▶ Data shown:
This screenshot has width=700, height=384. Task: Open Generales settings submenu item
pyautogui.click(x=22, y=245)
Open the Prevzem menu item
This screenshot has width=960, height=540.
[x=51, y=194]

▶ Goal of the exercise: Nothing in the entries may change. Retype them all.

▶ Task solution:
This screenshot has width=700, height=384. Task: Open Generales settings submenu item
pyautogui.click(x=22, y=245)
Open the Prevzem menu item
This screenshot has width=960, height=540.
[x=51, y=194]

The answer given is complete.